# [WORK REQUEST]
Count up the lines below where the word "Change" shows up, and respond with the number alone.

# [SUPPLIED DATA]
* * * *
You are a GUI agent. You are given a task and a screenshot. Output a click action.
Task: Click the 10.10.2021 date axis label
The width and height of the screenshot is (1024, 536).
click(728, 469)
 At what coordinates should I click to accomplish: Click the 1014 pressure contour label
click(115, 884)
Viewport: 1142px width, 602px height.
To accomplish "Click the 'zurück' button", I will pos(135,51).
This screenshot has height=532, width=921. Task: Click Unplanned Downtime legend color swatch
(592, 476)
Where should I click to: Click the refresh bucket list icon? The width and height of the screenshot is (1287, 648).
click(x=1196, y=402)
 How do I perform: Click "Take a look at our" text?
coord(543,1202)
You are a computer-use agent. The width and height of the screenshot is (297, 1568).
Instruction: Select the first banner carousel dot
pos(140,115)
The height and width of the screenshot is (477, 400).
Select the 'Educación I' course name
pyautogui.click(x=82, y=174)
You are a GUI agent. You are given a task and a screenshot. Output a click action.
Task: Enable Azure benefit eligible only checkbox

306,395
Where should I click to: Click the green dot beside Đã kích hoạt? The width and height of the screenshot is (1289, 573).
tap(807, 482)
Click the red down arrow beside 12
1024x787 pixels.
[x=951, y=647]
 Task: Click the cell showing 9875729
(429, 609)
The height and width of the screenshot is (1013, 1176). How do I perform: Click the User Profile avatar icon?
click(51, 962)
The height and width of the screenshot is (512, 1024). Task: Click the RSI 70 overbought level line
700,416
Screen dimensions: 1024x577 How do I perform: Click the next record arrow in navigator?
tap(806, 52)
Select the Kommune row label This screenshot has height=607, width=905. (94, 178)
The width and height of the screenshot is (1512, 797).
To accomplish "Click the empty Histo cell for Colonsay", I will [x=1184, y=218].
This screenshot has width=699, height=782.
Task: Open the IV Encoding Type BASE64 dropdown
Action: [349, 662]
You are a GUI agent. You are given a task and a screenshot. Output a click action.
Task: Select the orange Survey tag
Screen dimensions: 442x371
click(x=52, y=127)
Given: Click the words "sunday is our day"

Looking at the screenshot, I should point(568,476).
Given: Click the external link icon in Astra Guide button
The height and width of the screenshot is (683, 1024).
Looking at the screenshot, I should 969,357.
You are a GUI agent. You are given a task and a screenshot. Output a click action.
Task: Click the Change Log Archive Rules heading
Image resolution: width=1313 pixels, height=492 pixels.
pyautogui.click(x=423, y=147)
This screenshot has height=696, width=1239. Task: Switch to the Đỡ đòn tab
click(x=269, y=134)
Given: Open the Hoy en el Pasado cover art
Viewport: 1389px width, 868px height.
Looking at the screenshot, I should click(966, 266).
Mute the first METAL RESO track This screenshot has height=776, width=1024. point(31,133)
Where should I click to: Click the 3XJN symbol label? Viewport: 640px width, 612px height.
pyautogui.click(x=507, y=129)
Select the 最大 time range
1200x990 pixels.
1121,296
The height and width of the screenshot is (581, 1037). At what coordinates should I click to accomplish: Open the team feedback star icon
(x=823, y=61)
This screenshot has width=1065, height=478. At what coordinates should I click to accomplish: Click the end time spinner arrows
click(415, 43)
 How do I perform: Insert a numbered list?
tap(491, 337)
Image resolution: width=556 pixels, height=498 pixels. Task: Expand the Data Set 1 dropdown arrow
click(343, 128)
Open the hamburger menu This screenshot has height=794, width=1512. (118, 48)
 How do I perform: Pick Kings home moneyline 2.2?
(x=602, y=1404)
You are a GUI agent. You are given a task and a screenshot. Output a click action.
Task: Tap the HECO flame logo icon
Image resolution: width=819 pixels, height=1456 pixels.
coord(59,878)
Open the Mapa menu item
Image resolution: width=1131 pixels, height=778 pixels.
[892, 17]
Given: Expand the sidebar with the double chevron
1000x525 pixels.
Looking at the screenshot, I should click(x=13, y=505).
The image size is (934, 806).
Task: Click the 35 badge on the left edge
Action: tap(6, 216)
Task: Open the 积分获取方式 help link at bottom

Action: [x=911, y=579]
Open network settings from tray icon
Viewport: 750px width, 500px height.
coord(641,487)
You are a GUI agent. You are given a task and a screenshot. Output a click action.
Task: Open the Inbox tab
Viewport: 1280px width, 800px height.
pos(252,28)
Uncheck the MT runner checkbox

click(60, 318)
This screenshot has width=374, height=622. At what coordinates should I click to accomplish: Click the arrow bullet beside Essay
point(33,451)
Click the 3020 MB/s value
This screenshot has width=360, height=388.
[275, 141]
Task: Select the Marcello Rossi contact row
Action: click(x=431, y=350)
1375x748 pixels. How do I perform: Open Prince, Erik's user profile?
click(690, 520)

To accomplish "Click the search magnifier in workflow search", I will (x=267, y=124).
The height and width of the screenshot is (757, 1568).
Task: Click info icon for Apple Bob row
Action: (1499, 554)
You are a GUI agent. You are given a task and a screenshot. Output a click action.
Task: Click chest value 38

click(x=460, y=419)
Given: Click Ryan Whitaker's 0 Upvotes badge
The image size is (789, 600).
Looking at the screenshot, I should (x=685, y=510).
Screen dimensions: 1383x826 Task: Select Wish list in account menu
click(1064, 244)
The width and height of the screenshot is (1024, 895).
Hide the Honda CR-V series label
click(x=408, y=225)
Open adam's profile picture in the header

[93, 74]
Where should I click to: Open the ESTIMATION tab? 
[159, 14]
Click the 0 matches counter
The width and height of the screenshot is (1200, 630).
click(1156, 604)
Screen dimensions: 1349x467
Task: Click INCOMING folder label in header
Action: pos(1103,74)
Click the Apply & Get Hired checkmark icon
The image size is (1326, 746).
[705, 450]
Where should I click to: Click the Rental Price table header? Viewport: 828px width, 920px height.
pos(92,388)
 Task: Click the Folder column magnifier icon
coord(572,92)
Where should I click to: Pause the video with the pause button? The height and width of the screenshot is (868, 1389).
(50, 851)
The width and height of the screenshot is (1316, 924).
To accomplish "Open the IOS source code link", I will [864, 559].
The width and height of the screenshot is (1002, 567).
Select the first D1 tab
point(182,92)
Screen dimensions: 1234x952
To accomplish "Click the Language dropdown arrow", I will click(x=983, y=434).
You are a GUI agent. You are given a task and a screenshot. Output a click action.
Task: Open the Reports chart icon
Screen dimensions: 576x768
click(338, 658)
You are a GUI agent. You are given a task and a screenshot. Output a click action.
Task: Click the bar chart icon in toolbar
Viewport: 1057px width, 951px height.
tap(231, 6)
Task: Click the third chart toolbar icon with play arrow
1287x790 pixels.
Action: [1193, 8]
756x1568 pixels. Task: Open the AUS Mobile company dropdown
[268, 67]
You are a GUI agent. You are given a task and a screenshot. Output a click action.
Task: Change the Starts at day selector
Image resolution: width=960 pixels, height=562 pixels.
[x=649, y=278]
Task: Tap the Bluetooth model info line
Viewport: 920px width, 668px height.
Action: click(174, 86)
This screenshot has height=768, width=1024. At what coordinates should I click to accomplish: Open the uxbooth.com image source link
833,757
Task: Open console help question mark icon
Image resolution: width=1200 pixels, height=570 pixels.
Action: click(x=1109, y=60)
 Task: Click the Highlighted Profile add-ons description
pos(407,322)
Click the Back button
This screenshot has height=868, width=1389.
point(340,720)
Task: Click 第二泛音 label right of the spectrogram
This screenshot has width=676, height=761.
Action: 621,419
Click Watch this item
* * * *
# [ANSWER FOR THIS EXERCISE]
2